Introduction to awk for data engineering

Data Engineer’s Lunch #16: Introduction to awk for Data Engineering

In Data Engineer’s Lunch #16: Introduction to awk for Data Engineering, we introduce awk, a domain-specific language and text processor, and how we can use this tool for data engineering. The live recording of the Data Engineer’s Lunch, which includes a more in-depth discussion and live walkthrough, is also embedded below in case you were not able to attend live. If you would like to attend Data Engineer’s Lunch in person, it is hosted every Monday at 12 PM EST. Register here now!

In Data Engineer’s Lunch #16: Introduction to awk for Data Engineering, we introduce awk, which is a domain-specific language designed for text processing and typically used as a data extraction and reporting tool. A few use cases include: operating on part of a file using pattern matching and parsing and manipulating tabular data. Awk operates on a line-by-line basis and iterates through a file/input. When you run awk, you specify an awk program that tells awk what to do. The program consists of a series of rules, which consist of a pattern followed by an action. The action is enclosed in braces to separate it from the pattern.

Awk basic syntax

awk -options 'program' input-file

Now to further our introduction to awk for data engineering, we will go into the walkthrough portion so you can learn some basic awk operations. The instructions are outlined in this GitHub repository, and we recommend going through this walkthrough in Gitpod as Gitpod will have everything we need for this walkthrough.

If you prefer to do this locally, then you may need to download the latest version of GNU awk (gawk) if you do not have it on your local OS. We also use sed in the “real-world” part of the walkthrough, so if you haven’t worked with it, check out this repository: Introduction to sed.

1. Basic Printing

1.1 – You can print using a file input or from an input pipe

1.1.1 – Print using input file lyrics.txt.

awk '{print}' lyrics.txt

1.1.1 – Print using output of pipe.

cat lyrics.txt | awk '{print}'

2. Built-in Variables

2.1 – Print using fields.

awk reads an input record and automatically parses or separates the record into chunks called fields. By default, fields are separated by whitespace, like words in a line.

2.1.1 – Print all using $0

awk '{print $0}' lyrics.txt

2.1.2 – Print the first field using $1 (or the first word of a sentence, etc)

awk '{print $1}' lyrics.txt

2.1.3 – Print multiple fields in any order

awk '{print $5, $3}' lyrics.txt

2.2 – Print using fields and other built-in variables.

2.2.1 – Print with numbered lines using NR
NR keeps a current count of the number of input records read so far from all data files. It starts at zero, but is never automatically reset to zero.

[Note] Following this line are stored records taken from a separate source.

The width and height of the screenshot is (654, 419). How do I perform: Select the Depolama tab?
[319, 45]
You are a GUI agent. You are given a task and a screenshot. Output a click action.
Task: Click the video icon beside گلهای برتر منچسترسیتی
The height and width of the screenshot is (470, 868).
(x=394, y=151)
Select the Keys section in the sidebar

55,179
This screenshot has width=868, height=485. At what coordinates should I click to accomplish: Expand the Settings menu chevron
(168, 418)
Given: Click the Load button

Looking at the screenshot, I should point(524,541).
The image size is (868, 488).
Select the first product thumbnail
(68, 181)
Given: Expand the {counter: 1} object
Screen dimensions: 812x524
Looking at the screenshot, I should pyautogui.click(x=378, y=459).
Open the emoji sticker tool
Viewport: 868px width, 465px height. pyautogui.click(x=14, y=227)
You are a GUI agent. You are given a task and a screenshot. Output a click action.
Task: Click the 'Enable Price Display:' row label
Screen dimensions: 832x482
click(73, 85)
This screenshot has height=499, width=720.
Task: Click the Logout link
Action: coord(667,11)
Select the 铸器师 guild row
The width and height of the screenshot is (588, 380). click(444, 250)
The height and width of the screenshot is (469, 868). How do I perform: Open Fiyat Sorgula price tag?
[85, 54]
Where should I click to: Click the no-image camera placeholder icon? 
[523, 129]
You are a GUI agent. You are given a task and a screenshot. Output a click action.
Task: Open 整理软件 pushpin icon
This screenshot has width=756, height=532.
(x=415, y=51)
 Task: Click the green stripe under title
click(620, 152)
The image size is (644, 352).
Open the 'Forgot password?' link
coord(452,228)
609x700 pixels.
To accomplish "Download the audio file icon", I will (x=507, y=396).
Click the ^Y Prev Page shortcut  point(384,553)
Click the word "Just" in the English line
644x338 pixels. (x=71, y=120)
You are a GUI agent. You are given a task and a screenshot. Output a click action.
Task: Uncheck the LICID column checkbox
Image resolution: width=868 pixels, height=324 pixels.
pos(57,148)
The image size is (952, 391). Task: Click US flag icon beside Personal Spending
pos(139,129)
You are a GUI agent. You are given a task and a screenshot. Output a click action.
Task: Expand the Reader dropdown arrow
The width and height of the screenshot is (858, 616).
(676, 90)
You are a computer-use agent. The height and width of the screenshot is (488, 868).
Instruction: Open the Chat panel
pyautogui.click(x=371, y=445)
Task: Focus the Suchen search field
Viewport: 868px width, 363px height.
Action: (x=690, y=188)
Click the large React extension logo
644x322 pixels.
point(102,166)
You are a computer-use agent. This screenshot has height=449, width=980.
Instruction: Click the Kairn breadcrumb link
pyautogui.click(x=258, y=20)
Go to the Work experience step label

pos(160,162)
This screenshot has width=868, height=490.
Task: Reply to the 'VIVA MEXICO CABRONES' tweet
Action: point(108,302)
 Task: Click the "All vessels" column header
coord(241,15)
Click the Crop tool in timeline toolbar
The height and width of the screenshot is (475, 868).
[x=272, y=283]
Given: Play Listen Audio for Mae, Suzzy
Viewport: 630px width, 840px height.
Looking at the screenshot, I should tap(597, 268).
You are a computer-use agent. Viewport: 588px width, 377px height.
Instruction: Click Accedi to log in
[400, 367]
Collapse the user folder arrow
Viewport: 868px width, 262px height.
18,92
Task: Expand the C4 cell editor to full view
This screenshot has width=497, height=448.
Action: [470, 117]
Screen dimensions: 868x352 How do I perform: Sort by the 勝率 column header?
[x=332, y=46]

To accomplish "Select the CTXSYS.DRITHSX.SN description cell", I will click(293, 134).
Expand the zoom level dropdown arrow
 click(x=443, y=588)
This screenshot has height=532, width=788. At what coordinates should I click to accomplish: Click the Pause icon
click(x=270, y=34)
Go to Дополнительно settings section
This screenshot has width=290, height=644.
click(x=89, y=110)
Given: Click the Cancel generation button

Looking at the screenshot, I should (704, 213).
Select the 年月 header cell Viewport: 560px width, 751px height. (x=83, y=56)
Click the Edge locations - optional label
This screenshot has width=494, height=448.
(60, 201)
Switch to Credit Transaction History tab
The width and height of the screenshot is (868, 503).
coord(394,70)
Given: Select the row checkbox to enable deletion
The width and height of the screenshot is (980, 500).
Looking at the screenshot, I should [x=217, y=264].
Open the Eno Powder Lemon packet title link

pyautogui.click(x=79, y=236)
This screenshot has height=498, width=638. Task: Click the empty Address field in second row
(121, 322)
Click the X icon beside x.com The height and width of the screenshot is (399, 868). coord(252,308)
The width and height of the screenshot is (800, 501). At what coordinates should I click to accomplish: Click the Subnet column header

awk '{print NR, $0}' lyrics.txt

2.2.2 – Print ranges of lines using NR
Only First Line (can be used for getting headers of csv, etc.):

awk ' NR==1 {print}' lyrics.txt

Skip First:

awk ' NR>1 {print}' lyrics.txt

Print Specific Range:

awk 'NR>4 && NR<9 {print}' lyrics.txt

2.2.3 – Print count of fields using NF
NF contains the number of fields in the current input record. The last field in the input record can be designated by $NF, the 2nd-to-last field by $(NF-1), the 3rd-to-last field by $(NF-2), etc

awk '{print NF, $0}' lyrics.txt

2.2.4 – Print line number and word count using NR and NF

awk '{print "Line", NR, "has a", "word count of", NF}' lyrics.txt

3. Pattern Matching

3.1 – Match a single pattern and print the first field.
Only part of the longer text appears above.